# MacOS 9.04 : Finder quitte innopinément



## Membre supprimé 2 (3 Mai 2000)

J'ai installé MacOs 9.04 sur mon iMac DV SE et depuis le Finder quitte à l'ouverture du bureau et me laisse une fenêtre m'indiquant qu'il a du quitter innopinément.
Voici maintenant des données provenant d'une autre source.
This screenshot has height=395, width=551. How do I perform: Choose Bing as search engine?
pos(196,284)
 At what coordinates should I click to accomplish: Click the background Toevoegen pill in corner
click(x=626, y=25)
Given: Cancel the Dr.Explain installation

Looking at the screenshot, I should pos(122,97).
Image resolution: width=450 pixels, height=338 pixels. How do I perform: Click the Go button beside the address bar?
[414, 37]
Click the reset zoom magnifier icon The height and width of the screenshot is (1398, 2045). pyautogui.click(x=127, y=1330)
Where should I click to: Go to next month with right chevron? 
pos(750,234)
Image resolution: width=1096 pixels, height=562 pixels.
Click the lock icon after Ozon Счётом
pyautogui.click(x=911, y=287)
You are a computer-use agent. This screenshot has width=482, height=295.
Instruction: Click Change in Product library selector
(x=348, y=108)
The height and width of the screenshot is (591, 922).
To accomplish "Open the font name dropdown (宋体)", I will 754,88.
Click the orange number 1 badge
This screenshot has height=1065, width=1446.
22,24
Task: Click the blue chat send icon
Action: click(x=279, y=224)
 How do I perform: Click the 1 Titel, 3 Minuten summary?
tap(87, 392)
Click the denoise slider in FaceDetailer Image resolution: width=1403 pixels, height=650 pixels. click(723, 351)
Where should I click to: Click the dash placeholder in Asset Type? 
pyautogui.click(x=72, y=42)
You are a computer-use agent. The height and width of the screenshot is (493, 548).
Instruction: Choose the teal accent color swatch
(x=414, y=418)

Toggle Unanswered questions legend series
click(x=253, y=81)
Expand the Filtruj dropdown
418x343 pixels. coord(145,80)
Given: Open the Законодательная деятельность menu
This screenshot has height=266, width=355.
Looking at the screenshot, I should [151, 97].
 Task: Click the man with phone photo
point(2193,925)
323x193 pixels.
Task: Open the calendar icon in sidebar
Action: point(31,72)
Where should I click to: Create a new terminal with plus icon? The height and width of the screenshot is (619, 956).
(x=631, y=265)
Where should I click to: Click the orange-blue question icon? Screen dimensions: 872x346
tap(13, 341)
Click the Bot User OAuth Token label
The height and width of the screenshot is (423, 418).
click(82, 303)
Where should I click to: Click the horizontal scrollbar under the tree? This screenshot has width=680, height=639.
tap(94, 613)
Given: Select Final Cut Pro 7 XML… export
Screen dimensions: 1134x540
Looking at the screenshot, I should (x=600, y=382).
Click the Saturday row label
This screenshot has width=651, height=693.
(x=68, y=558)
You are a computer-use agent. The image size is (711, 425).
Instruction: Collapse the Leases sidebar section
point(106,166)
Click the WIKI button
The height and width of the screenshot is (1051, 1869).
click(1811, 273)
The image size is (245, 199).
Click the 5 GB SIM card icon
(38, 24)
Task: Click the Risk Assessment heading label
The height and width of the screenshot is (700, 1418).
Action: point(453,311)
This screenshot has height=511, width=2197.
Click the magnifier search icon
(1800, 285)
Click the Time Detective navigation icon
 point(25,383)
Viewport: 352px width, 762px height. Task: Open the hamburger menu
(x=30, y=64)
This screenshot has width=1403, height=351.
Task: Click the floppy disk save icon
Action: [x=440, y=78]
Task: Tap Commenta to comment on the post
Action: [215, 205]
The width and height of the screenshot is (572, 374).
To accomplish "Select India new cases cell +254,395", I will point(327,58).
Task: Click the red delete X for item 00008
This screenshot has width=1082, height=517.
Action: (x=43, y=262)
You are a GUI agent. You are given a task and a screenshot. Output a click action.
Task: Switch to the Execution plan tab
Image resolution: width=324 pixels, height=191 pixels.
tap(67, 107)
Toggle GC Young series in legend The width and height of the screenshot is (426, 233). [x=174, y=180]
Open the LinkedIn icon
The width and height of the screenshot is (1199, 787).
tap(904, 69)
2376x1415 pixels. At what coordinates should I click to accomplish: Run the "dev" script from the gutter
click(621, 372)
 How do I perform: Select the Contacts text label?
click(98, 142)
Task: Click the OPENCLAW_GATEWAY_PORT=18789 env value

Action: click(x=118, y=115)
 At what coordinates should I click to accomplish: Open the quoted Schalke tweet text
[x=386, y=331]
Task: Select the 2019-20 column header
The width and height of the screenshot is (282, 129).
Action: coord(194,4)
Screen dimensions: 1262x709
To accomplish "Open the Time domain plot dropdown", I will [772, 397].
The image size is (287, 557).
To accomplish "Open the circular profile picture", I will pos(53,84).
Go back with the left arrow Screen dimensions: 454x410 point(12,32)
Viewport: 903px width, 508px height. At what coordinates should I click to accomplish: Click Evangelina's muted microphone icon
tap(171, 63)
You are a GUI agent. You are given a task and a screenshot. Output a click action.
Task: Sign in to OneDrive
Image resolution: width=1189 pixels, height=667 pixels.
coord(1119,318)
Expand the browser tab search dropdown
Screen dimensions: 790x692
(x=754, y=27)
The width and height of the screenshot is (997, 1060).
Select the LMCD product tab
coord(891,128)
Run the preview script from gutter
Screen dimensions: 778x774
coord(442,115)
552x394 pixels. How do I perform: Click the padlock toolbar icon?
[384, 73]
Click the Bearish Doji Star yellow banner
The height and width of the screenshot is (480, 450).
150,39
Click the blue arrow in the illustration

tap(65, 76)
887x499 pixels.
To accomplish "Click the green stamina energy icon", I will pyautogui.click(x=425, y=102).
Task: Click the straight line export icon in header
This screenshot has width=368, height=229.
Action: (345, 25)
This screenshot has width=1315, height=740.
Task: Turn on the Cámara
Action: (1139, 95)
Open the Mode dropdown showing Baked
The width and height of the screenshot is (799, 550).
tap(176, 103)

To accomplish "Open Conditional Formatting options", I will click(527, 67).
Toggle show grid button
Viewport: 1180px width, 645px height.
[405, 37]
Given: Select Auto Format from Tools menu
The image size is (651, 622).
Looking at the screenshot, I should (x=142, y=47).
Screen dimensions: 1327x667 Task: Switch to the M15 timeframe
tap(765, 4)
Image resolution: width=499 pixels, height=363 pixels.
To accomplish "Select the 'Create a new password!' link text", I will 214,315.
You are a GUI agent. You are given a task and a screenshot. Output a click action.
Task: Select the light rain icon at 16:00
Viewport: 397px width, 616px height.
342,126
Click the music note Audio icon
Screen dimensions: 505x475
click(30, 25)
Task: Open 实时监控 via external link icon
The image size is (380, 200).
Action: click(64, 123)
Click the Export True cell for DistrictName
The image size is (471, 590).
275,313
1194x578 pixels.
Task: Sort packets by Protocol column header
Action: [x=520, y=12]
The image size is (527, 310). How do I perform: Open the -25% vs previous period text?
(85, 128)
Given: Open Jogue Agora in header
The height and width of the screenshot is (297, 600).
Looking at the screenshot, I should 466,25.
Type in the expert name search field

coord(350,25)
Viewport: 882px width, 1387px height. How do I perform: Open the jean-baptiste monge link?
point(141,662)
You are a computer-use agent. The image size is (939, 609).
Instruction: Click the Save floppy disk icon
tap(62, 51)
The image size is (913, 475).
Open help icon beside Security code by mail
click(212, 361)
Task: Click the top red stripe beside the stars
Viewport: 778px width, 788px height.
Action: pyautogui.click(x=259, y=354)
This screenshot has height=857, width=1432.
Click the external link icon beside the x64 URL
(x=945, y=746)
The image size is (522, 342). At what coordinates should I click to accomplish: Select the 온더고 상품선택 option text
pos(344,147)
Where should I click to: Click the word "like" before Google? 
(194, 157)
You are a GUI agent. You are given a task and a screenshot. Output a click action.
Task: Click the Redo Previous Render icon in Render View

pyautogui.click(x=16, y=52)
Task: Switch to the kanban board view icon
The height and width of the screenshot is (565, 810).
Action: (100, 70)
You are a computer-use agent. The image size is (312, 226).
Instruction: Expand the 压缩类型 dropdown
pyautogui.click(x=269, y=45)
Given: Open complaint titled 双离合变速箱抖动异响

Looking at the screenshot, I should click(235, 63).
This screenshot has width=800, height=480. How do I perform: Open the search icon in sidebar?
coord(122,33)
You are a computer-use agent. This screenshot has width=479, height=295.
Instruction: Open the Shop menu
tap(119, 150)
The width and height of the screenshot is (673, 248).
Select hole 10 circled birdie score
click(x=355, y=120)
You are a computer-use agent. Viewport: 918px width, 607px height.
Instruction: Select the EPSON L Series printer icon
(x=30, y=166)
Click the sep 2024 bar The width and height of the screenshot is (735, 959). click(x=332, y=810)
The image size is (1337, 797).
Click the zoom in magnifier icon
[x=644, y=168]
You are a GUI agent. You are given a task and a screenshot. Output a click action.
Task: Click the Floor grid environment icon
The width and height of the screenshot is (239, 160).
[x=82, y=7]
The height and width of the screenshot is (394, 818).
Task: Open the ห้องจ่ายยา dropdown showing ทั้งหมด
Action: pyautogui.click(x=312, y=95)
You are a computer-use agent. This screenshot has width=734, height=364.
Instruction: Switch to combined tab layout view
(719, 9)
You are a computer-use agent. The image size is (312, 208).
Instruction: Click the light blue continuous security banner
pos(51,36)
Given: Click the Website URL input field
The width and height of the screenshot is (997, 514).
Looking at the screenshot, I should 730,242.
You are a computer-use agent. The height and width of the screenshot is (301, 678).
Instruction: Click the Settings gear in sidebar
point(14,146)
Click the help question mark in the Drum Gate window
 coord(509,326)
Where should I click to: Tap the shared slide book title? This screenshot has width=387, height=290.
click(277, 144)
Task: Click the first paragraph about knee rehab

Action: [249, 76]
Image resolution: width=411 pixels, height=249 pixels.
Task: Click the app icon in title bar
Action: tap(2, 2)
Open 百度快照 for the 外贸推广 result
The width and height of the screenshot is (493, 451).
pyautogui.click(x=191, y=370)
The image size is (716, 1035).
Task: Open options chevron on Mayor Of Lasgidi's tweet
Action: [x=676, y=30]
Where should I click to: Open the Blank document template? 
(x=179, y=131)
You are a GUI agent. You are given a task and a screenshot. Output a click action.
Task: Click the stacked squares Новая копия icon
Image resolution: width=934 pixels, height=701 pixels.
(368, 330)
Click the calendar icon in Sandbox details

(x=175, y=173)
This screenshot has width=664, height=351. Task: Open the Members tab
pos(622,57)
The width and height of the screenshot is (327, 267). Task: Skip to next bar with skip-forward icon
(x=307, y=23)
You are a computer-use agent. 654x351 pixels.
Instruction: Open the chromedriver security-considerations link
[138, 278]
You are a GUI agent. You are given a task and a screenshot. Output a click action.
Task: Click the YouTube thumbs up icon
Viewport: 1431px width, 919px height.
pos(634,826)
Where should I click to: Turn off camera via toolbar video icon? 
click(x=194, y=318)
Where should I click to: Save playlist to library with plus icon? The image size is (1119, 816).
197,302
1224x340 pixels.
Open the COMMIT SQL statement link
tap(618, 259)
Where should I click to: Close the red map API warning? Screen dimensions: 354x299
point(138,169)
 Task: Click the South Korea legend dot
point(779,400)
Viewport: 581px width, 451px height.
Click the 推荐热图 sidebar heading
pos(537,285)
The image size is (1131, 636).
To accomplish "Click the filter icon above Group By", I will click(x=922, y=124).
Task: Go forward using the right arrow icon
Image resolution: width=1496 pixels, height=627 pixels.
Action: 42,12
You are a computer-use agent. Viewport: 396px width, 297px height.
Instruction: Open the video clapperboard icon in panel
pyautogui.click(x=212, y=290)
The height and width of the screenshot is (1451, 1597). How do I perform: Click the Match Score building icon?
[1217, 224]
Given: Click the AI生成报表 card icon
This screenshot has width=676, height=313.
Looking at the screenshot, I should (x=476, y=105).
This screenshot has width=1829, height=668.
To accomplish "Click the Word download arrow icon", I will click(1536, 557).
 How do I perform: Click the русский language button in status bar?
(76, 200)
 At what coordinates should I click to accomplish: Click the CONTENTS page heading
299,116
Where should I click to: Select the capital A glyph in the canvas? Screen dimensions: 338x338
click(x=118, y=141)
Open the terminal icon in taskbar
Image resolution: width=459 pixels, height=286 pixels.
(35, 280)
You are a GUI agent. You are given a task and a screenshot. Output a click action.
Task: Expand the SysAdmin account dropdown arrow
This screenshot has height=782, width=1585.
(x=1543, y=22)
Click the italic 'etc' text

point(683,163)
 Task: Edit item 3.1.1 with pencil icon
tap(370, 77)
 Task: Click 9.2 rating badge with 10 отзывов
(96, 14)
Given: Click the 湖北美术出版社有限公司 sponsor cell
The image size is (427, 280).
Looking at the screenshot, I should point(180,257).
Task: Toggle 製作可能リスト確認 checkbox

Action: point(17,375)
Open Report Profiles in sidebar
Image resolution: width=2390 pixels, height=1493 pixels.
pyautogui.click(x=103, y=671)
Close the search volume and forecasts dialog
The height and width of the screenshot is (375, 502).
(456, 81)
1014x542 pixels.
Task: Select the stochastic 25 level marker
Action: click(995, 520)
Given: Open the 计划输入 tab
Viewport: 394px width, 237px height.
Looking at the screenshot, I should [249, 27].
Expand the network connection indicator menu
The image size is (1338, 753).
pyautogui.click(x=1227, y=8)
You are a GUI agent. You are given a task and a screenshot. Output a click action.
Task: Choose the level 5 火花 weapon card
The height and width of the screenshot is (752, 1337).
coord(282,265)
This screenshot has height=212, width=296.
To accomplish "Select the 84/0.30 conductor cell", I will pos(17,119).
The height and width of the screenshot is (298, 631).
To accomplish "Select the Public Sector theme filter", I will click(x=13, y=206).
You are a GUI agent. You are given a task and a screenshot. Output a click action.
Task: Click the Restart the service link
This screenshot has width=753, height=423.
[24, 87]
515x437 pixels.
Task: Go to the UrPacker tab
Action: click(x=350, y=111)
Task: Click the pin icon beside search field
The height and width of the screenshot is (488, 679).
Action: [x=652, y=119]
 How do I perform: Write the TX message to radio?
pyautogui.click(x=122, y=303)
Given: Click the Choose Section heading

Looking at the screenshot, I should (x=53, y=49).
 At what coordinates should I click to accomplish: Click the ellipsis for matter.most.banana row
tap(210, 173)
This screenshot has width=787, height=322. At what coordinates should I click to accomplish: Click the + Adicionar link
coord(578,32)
Ce n'est pas bien grave car le Finder reprend place aussitôt et cela n'affecte en rien la suite mais j'aurais voulu connaître la raison de ce plantage bizarre...
Merci d'avance
Gil


----------



## Membre supprimé 2 (3 Mai 2000)

Il s'agit d'un simple conflit d'extension sans réels problèmes.
La démarche à suivre et d'utiliser le gestionnaire d'extension et de le paramétrer avec Mac OS 9.0.4 de base, puis complet et ensuite il faut remettre les extensions une par une... Bon courage!

En ce qui me concerne le problème venait d'Open GL... je l'avais mis à jour depuis mon installation OS 9 et il semble que la maj OS 9.0.4 ne l'ait pas reconnu...

------------------


----------



## Membre supprimé 2 (6 Mai 2000)

je confirme... j'ai eu exactement le même problème suite à la mise à jour MACOS9.0.4. Après avoir supprimé les extensions ATI introduites par la MAJ OPENGL 1.2 tout est rentré dans l'ordre


----------